Objectives To evaluate whether four types of low-cost interventions in the working environment can promote the small everyday lifestyle adaptations that can halt the epidemics of obesity and hypertension when maintained long term.
Design A single-blind uninterrupted time-series intervention study consisting of four study periods: run-in (2 weeks), baseline (2 weeks), intervention (2 weeks), and after intervention 2 weeks).
Setting University Medical Centre with over 11 000 employees, over 1000 hospital beds and over 2000 customers visiting the hospital restaurant each day.
Participants Hospital staff and visitors.
Interventions (1) Point-of-decision prompts on hospital elevator doors promoting stair use. (2) Point-of-purchase prompts in the hospital restaurant promoting reduced-salt soup. (3) Point-of-purchase prompts in the hospital restaurant promoting lean croissants. (4) Reversal of the accessibility and availability of diet margarine and butter in the hospital restaurant.
Main outcome measures (1) Number of passages through 15 different parts of the hospital staircases. (2) Number and ratio of normal-salt and reduced-salt soup purchased. (3) Number and ratio of butter croissants and lean croissants purchased. (4) Number and ratio of diet margarine and butter purchased.
Results Elevator signs increased the mean 24-h number of stair passages per measurement site (baseline: 992 ± 479 on week days and 208 ± 116 on weekend days) by 11.2% (95% CI 8.7% to 13.7%).

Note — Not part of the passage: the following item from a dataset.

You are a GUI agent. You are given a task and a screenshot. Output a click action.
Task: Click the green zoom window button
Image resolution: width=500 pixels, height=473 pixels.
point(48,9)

This effect was maintained at least 2 weeks after the point-of-decision prompts were removed. Point-of-purchase prompts promoting low-salt soup and lean croissants did not result in altered purchase behaviour. The ratio between the purchase of margarine and butter was changed sevenfold (p<0.01) by reversing the positions of these products in the hospital restaurant.
Conclusions Healthy lifestyle adaptations in the working environment can be effectively promoted by making healthy choices easier than unhealthy ones. Educational prompts at points-of-decision moderately increase stair climbing, but do not affect healthy food choices.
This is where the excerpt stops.